Extracted text:
------

James M. Buchanan won the Nobel Prize in 1986. Shortly after that, the Buchanan House at George Mason University was constructed to serve as both an office and an archive of Professor Buchanan’s life work. There were also the Collected Works projects that were undertaken at the Buchanan House – first Professor Buchanan’s 20 volumes (published between 1999 and 2001) and then Professor Tullock’s 10 volumes.  Classes and seminars were regularly conducted in that building.  Professor Buchanan was housed there, as were some graduate students and visiting scholars.

A memorandum of agreement was signed between Buchanan and the GMU Libraries to professionally handle Buchanan’s papers and memorabilia, but Buchanan never really retired, so the Buchanan House remained a working office, which meant that what was required for professional processing of papers could not be conducted, and his papers, library, and memorabilia remained basically in a state of limbo from 1990s to 2014.  In January 2014, the Buchanan House activities were shut down and all Buchanan’s material from Blacksburg and Fairfax was combined and the professional processing began. The task that the archivists faced was monumental and the work they accomplished is nothing short of heroic.

Scholars depend on the professional work of librarians and archivists; we simply could not do our work without the dedicated work done by these individuals. So myopic are we that we rarely take time out to acknowledge this fundamental fact, except perhaps the occasional line in the preface of our books.

James Buchanan was in a unique place to provide an alternative “window” into the evolution of modern economics.  He was part of the last generation of economists where verbal reasoning existed side-by-side with formal modeling and statistical analysis.  The Samuelsonian revolution was just starting, along with the Keynesian avalanche in economic research and graduate education.  Buchanan sensed this transformation while still a graduate student and devoted considerable effort throughout his career in resistance.  He was educated at an elite institution – the University of Chicago – and worked with arguably the most respected American economist in the first half of the 20th century, Frank Knight (as well as an emerging superstar, Milton Friedman).  Buchanan’s first papers directly challenged the work of Kenneth Arrow and Paul Samuelson.  His contributions to public economics – forged during WWII and immediate post-WWII era – led to the development of public choice and constitutional political economy.

One of his key insights was that even the most technical of economics cannot be done without serious philosophical considerations. One cannot do public finance, for example, without first developing a theory of the state and its appropriate functions.  Similarly, one cannot do political philosophy without postulating a realistic theory of public finance – what is to be produced, who is to produce, and how it is going to be paid for.  The discipline as practiced by the classical political economists from Adam Smith to John Stuart Mill was practiced the way it was for very good reasons; the Samuelsonian promise of analytical precision was not enough to abandon that intellectual heritage.

------

Rows:
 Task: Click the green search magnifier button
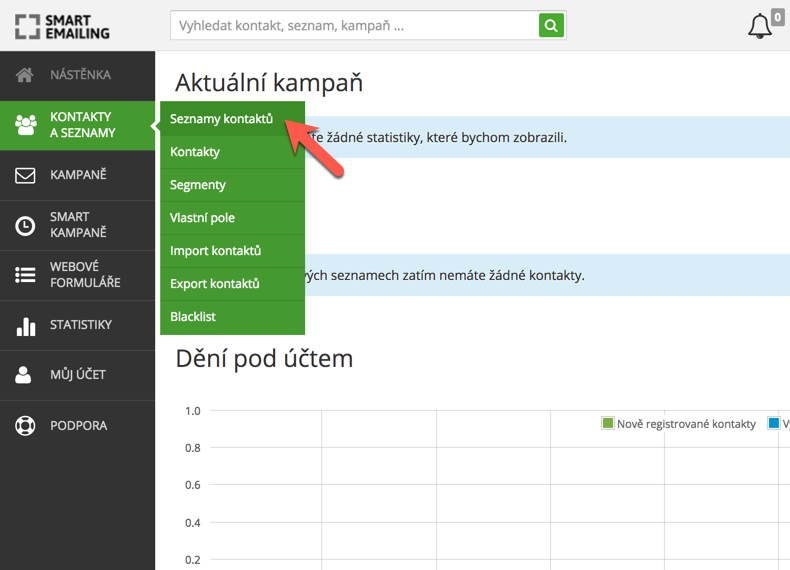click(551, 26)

------

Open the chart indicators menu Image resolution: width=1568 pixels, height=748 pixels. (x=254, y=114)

------

Exercise task 1: According to the passage on James Buchanan, when were the Buchanan House activities shut down?
Exercise task 2: Reproduce the passage on James Buchanan word for word, between "James M. Buchanan" and "and visiting scholars.", inclusive.
Answer from the passage on James Buchanan only, not from the lines.

Output 1: In January 2014.

Output 2:
James M. Buchanan won the Nobel Prize in 1986. Shortly after that, the Buchanan House at George Mason University was constructed to serve as both an office and an archive of Professor Buchanan’s life work. There were also the Collected Works projects that were undertaken at the Buchanan House – first Professor Buchanan’s 20 volumes (published between 1999 and 2001) and then Professor Tullock’s 10 volumes.  Classes and seminars were regularly conducted in that building.  Professor Buchanan was housed there, as were some graduate students and visiting scholars.